Big data has traditionally been described by a series of words that begin with the letter ‘V’: volume, velocity, variety, and veracity.

The newest addition to that list is “value,” a term gaining critical importance in times of tough budget constraints and pressure on agencies to better analyze the data they have, said Dante Ricci, director of federal innovation at SAP.

“What agencies should be thinking of is, ‘What value could come out of it,’ not just creating a big data solution for the sake of big data,” Ricci said. “Big data is about the value you get out of it. It’s not tough to gauge the outcome (of big data investments) if you understand what the use case is going to be.”

Clay Richardson, senior analyst for Forrester Research, said agencies he works with are “trying to connect big data to get more value” by connecting data to operations.

The five Vs

Volume: The size of the amount of data generated that must be analyzed.

Velocity: How quickly data is being produced, received, processed, changed and understood.

Variety: Structured and unstructured data generated by a wide range of sources.

Veracity: The quality and lineage of the data.

Value: The end result or bottom line of a big data initiative.

In essence, Richardson said agencies are seeing success by making big data analytical processes “frictionless,” allowing data to be collected, analyzed, disseminated and dispersed to clients or customers with ease.

“A big piece of value is agencies trying to connect the big data to their core processors and operational processes so they can make changes to processes as data chances,” Richardson said. “So as more data and information comes in from the government, agencies are able to make quicker changes, and we’re definitely seeing that in some agencies.”

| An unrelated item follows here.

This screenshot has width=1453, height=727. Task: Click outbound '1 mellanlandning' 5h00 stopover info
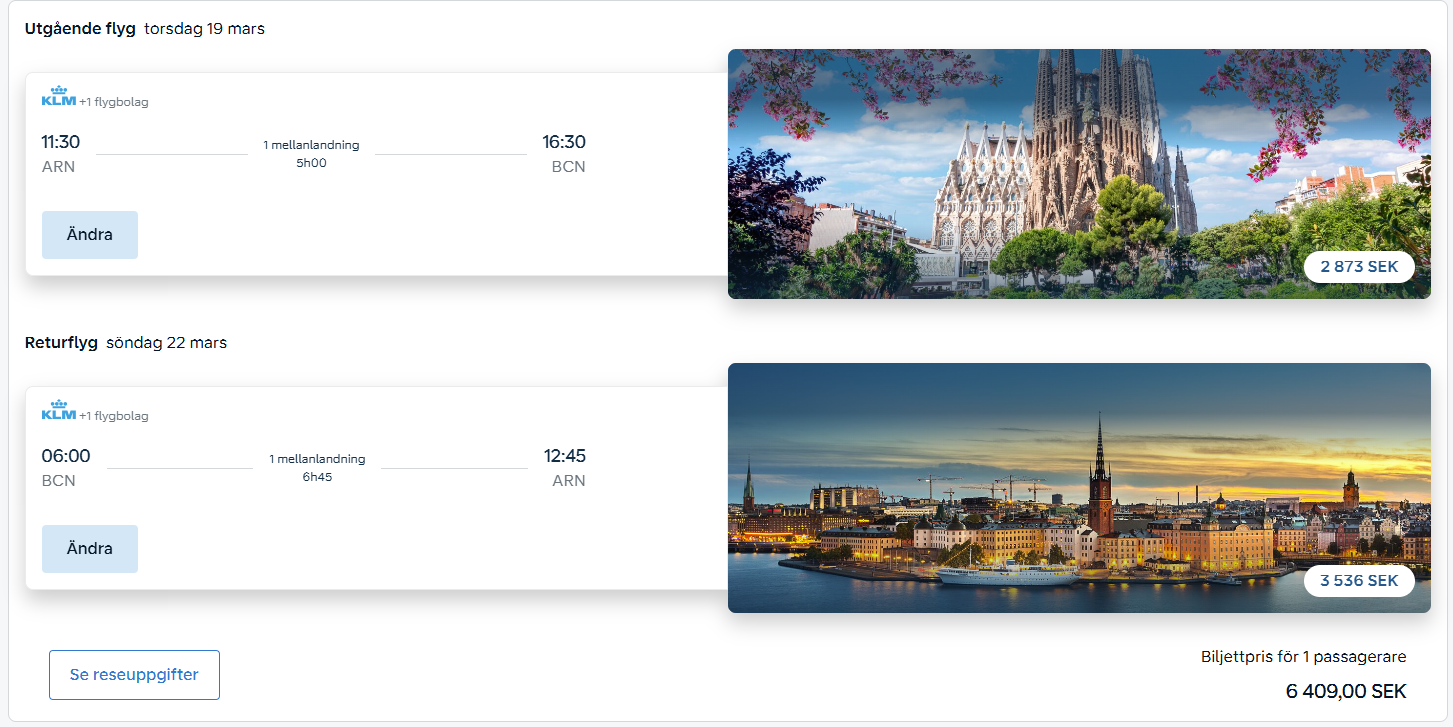[311, 153]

Data that can be analyzed and dispersed quickly helps an agency’s bottom line, Richardson said, and it keeps customers who use the data happy.

“A lot of what agencies want to understand is how data flows, who it goes to, who consumes it, why they need it, and agencies want to find how we infuse more intelligent and smarts in data and make it more consumable across the organization,” Richardson added. “Right now, a lot of the data is dumb – it isn’t smart in the sense that you’re not going to do anything with it other than build reports or a bit of analysis. Customers want more value out of the data.”

Some agencies already boast successful big data initiatives despite the relative newness of the technology.

The Internal Revenue Service used big data analytics to fix tax-filing errors in 2012, saving approximately $100 million in erroneous claims. The Department of Defense’s global shared service center, the Defense Finance and Accounting Service (DFAS), has saved approximately $4 billion in improper vendor payments since 2008 using a business activity monitoring software tool that continuously monitors several terabytes of Department of Defense transactions.

Dollars and cents are not the only currency for measuring value. Big data initiatives have been undertaken successfully at local and state levels, Ricci said, in some cases saving lives through programs at hospitals or by law enforcement agencies.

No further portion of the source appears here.